A Folha deu o peso que a notícia merecia: "Proteína liberada durante exercício atenua alzheimer em roedores". Não teve o mesmo apelo da concorrência, é óbvio, mas foi honesto.

Ainda que muitos dos textos na imprensa ponderem nas entrelinhas que ainda faltam mais estudos ou que existe um longo caminho até que tal terapia se torne realidade, o estrago de uma manchete enganosa é difícil de ser reparado.

Gary Schwitzer, fundador e publisher do HealthNewsReview.org, já escreveu vários textos nos últimos anos pontuando sobre as falhas na divulgação de estudos científicos pela imprensa americana.

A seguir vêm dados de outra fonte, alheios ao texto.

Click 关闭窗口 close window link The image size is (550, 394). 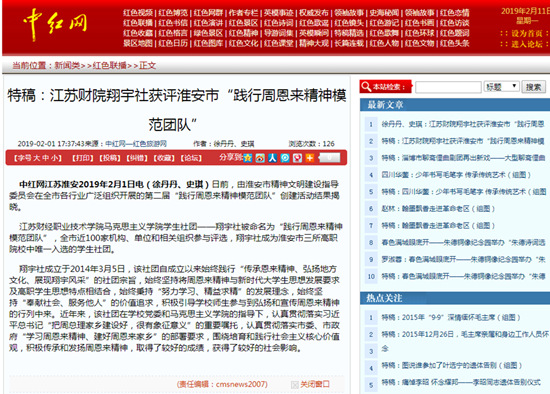[x=315, y=384]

Sobre alzheimer, especificamente, ele diz que o otimismo exagerado dos jornalistas remonta a 1984.

Exemplos de manchetes publicadas na época: "O tratamento de Alzheimer é encontrado com sucesso"; "Cientistas descobrem o primeiro avanço contra a doença de Alzheimer"; "Pesquisadores acreditam que o tratamento para a doença de Alzheimer está próximo"; "Pesquisadores descrevem a possível cura de Alzheimer".

Todas essas notícias foram baseadas em resultados de estudos experimentais, testados em camundongos ou em poucas pessoas. Schwitzer cita uma matéria da revista Time de 1999 (“Hope Meets Hype: Eles falam sobre um avanço na pesquisa de alzheimer, mas o que isso realmente significa?”, da veterana jornalista científica Christine Gorman) e diz que, 20 anos depois, a peça ainda deveria ser usada para educar jornalistas de hoje sobre o que deve passar por suas mentes antes de proclamar um avanço no tratamento dessa doença.

Sim, estamos desesperados pela prevenção e pela cura do alzheimer. Mas, como jornalistas, temos o dever moral de não tornar nenhuma terapia mais próxima e mais certa do que realmente está.